[Records supplied]
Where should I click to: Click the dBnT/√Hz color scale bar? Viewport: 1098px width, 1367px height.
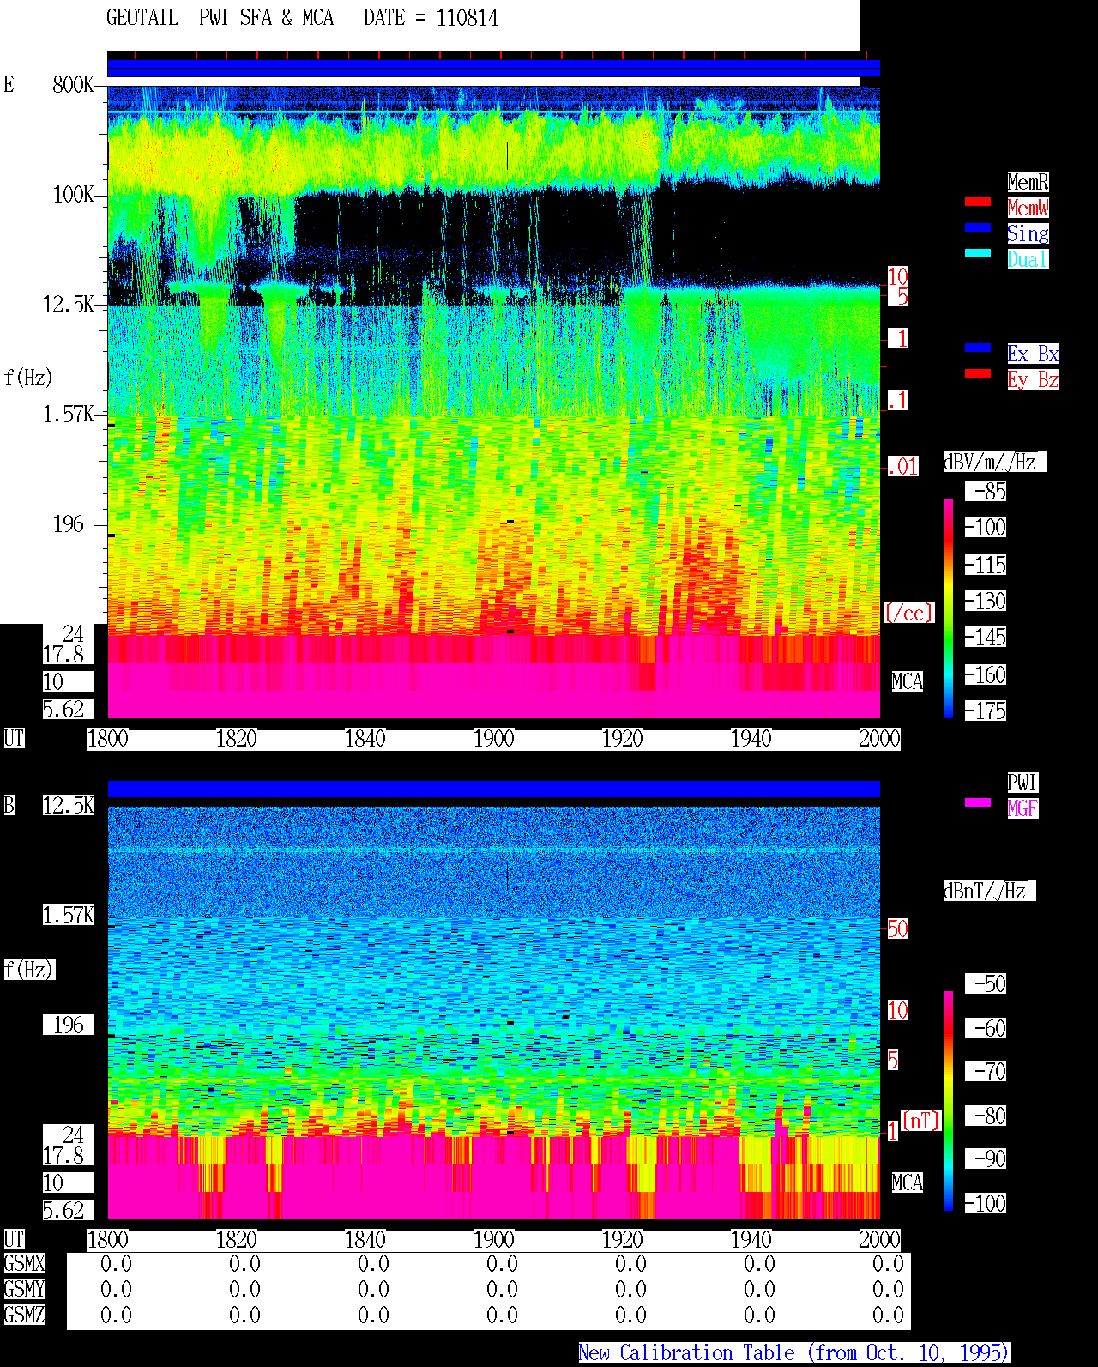click(949, 1101)
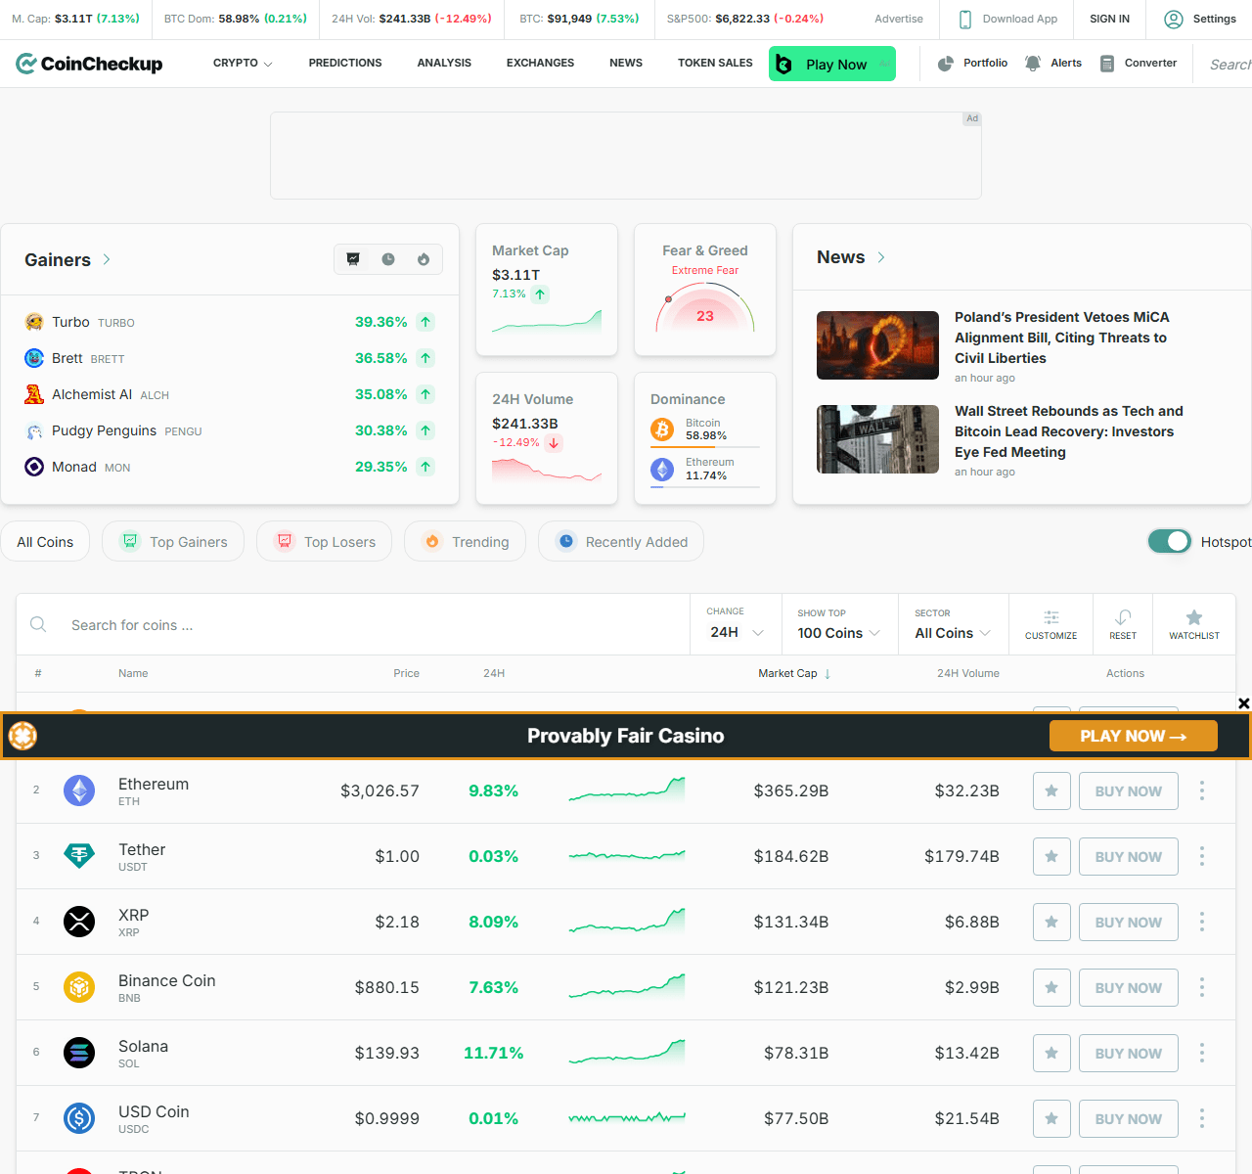Add Ethereum to watchlist with star
Screen dimensions: 1252x1174
[1051, 790]
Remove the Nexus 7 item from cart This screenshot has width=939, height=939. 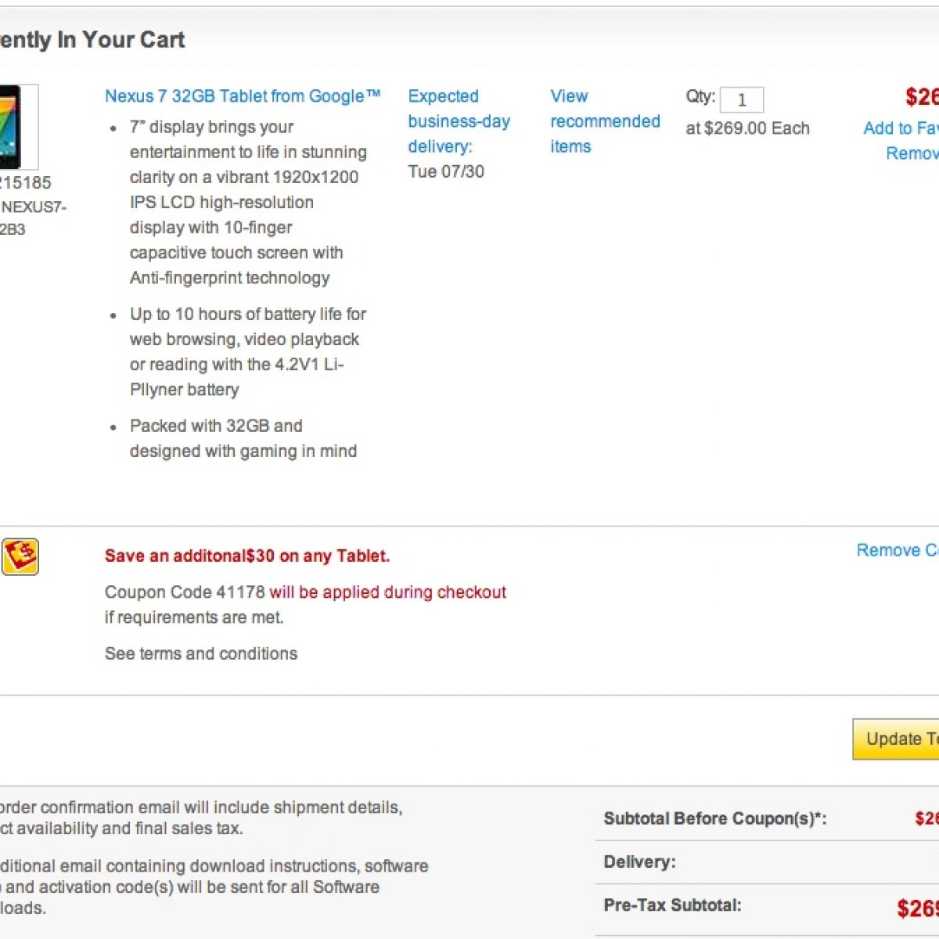[912, 153]
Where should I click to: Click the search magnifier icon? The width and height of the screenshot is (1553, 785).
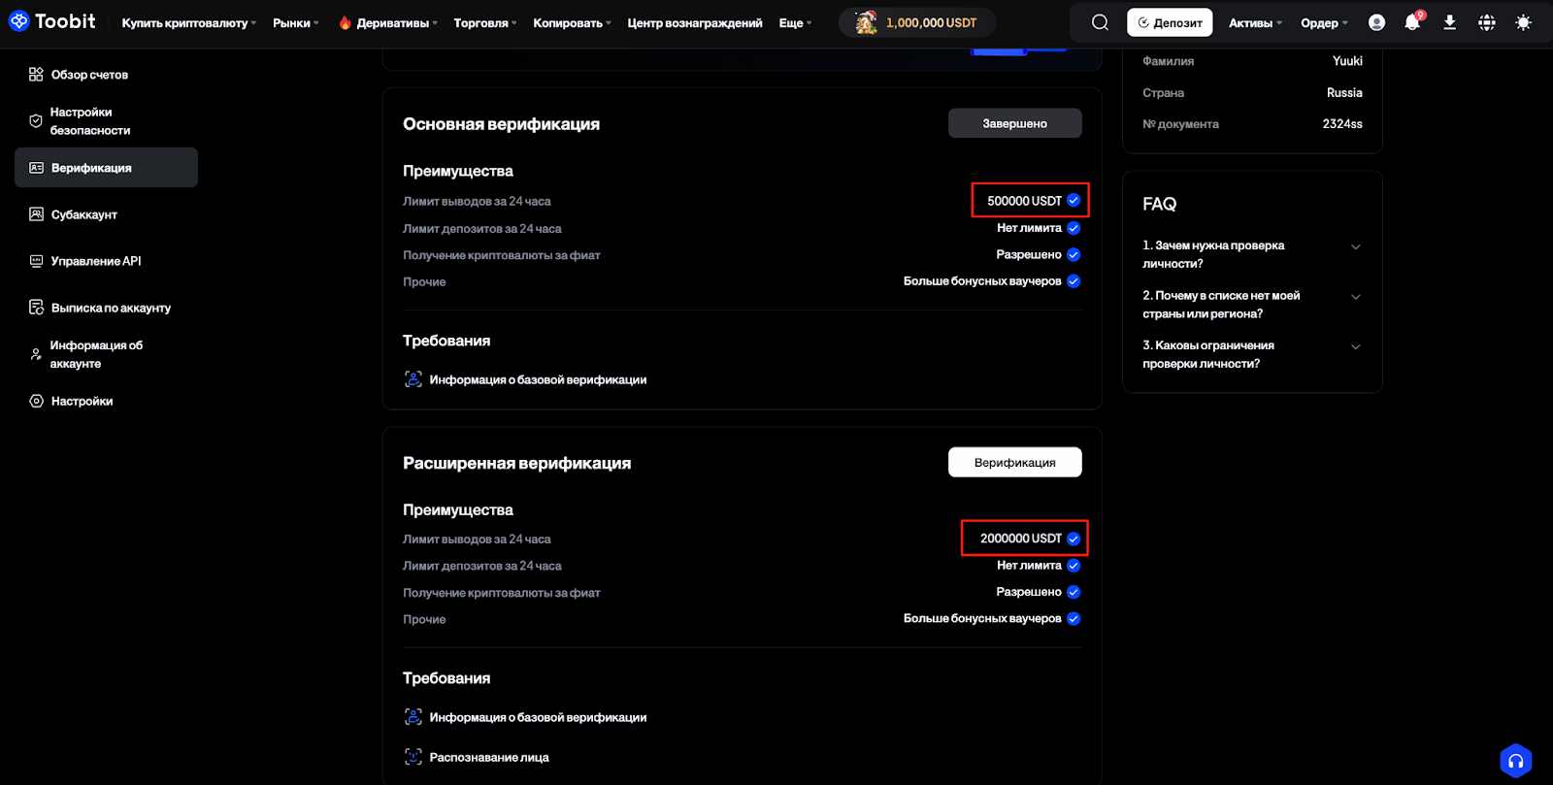coord(1100,22)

[What the task asks]
Starting at the line that contains "Where should I click to: Click the search", extract each line through the last line of the material exactly as written, and include no pictures.

[Result for this exercise]
Where should I click to: Click the search magnifier icon? The width and height of the screenshot is (1553, 785).
coord(1100,22)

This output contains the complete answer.